In the records below, find the line containing "Task: Switch to the Find and Select Files tab". Output it and every line after it to the end, unchanged, with no pictures.

☆ ☆ ☆ ☆

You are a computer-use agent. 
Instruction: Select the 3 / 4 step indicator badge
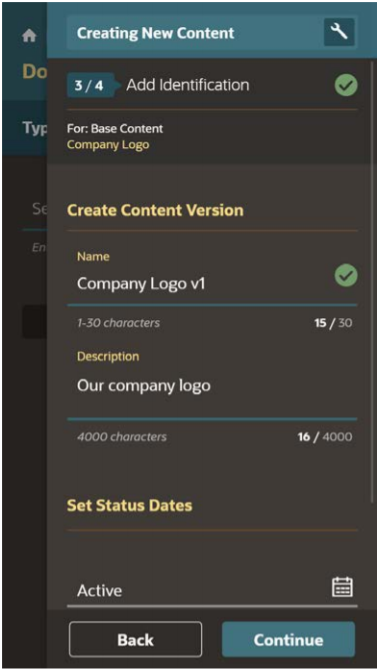91,85

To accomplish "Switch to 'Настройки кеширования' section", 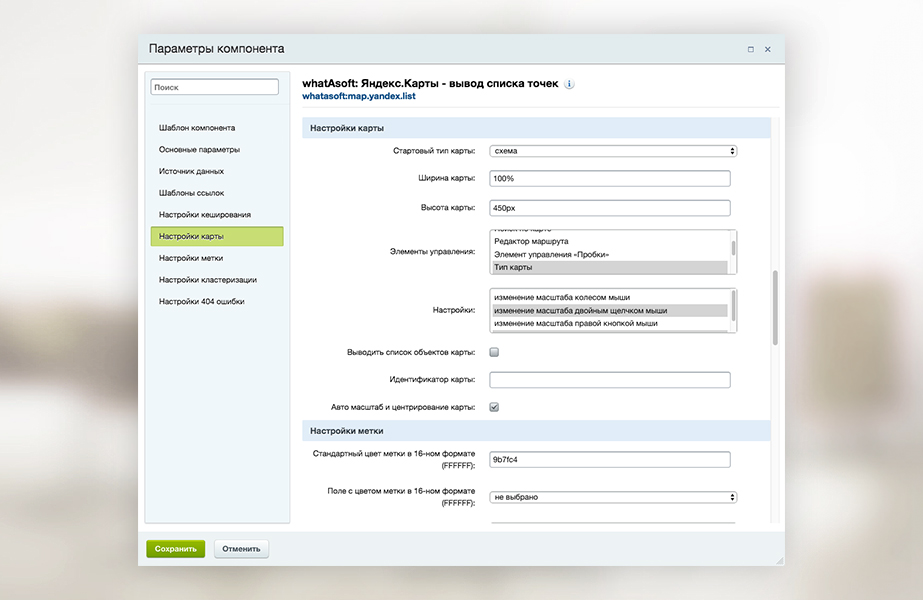I will [x=204, y=215].
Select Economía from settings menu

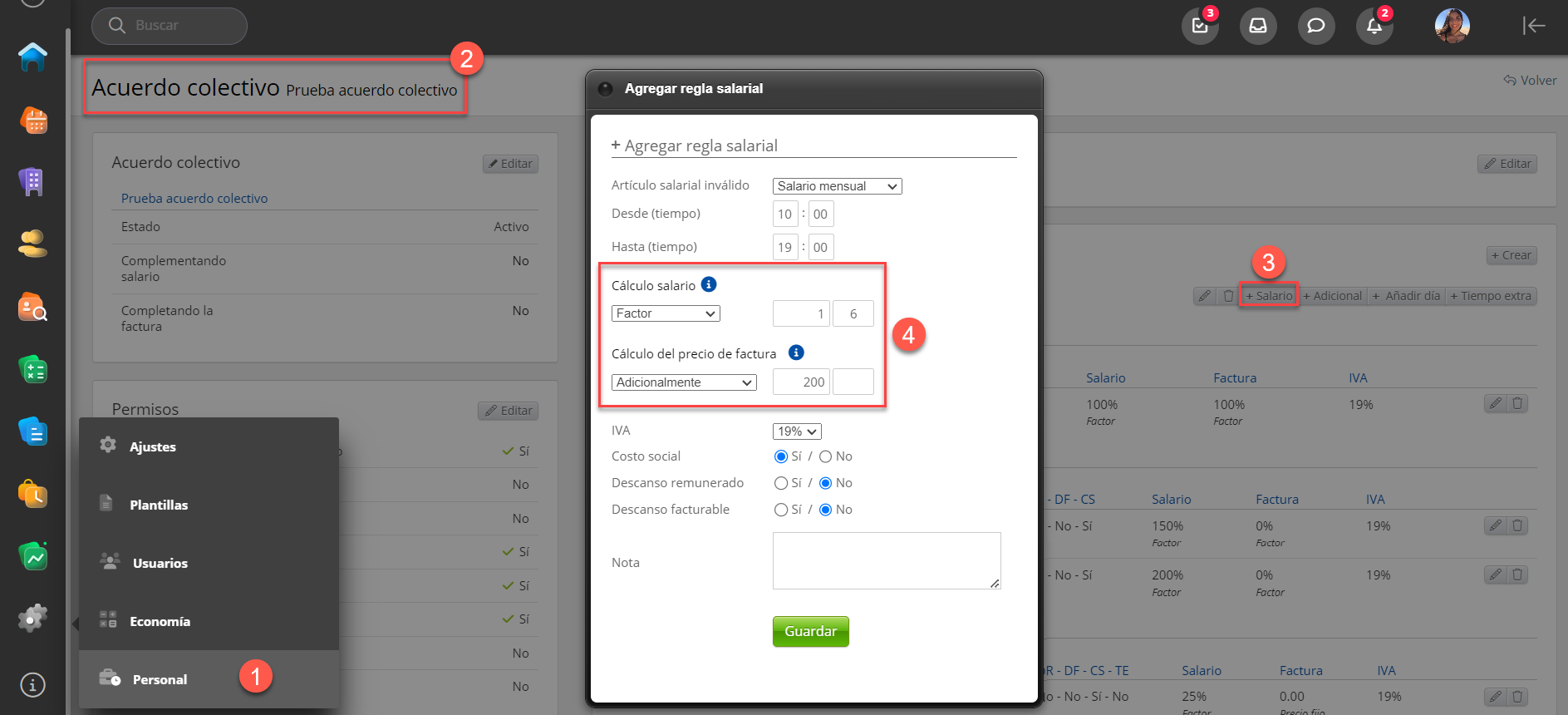coord(160,621)
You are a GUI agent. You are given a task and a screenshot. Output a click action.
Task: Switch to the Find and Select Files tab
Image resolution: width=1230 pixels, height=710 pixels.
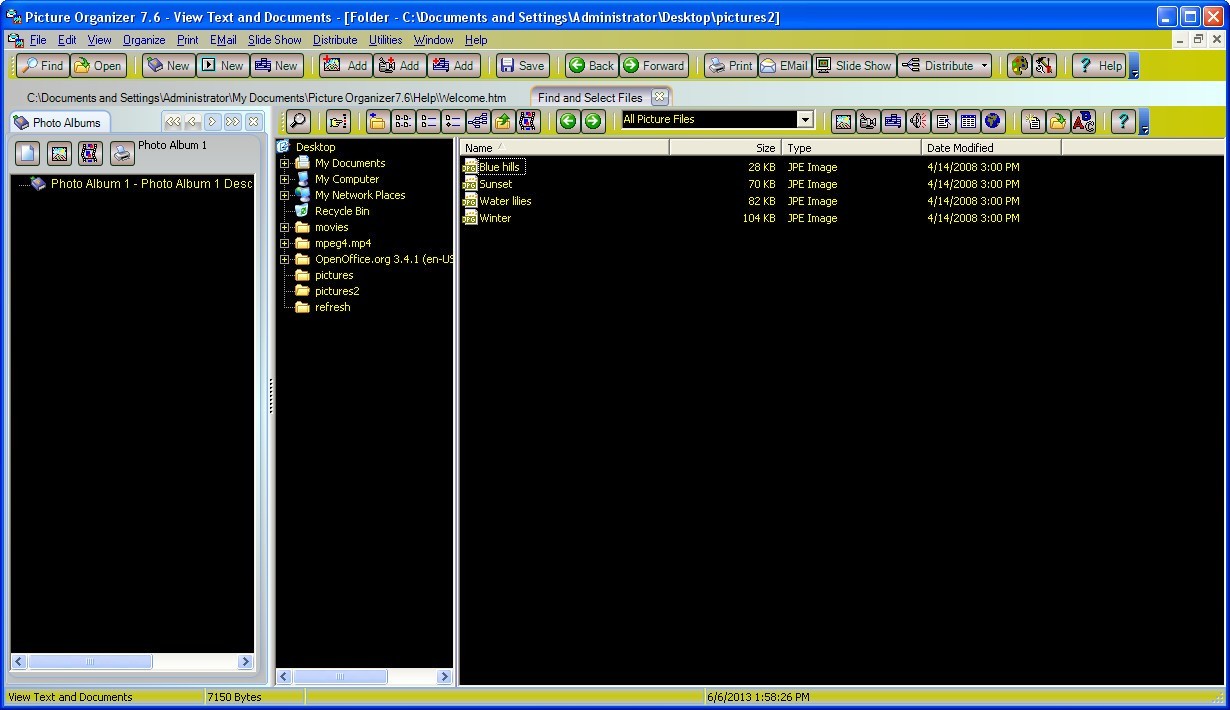(x=590, y=97)
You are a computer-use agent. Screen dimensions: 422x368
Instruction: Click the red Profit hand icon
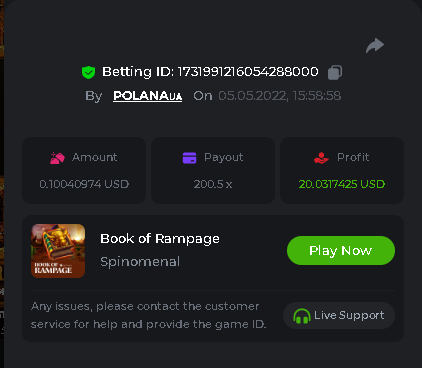[x=321, y=158]
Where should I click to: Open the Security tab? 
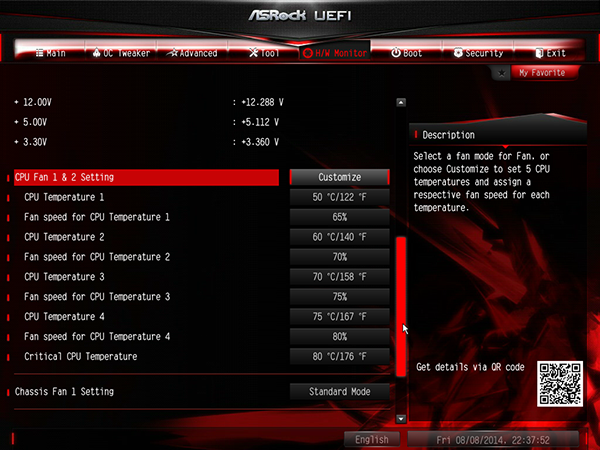pyautogui.click(x=478, y=53)
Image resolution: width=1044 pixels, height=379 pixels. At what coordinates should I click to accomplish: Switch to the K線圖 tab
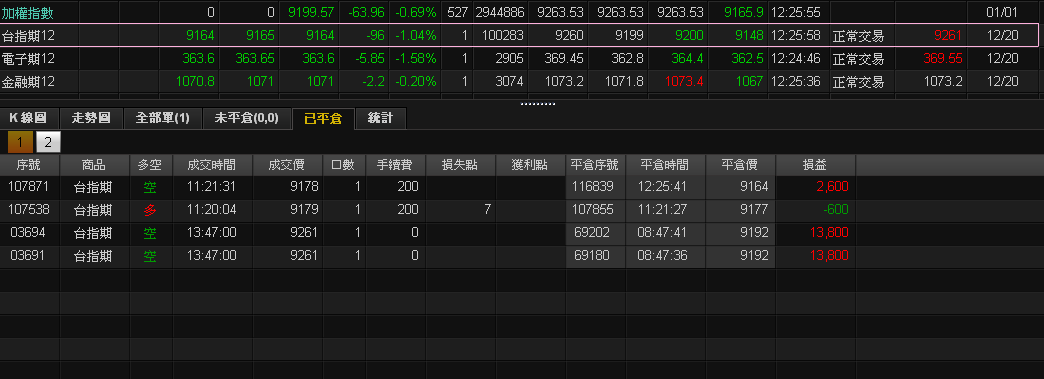point(29,119)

☆ ☆ ☆ ☆

**Answer for the task**
Task: Switch to the Find and Select Files tab
Image resolution: width=1230 pixels, height=710 pixels.
(x=590, y=97)
You are a computer-use agent. Screen dimensions: 422x368
Instruction: Click the red Profit hand icon
[x=321, y=158]
Where should I click to: Open the Security tab? 
pyautogui.click(x=478, y=53)
Image resolution: width=1044 pixels, height=379 pixels. At what coordinates should I click to accomplish: Switch to the K線圖 tab
point(29,119)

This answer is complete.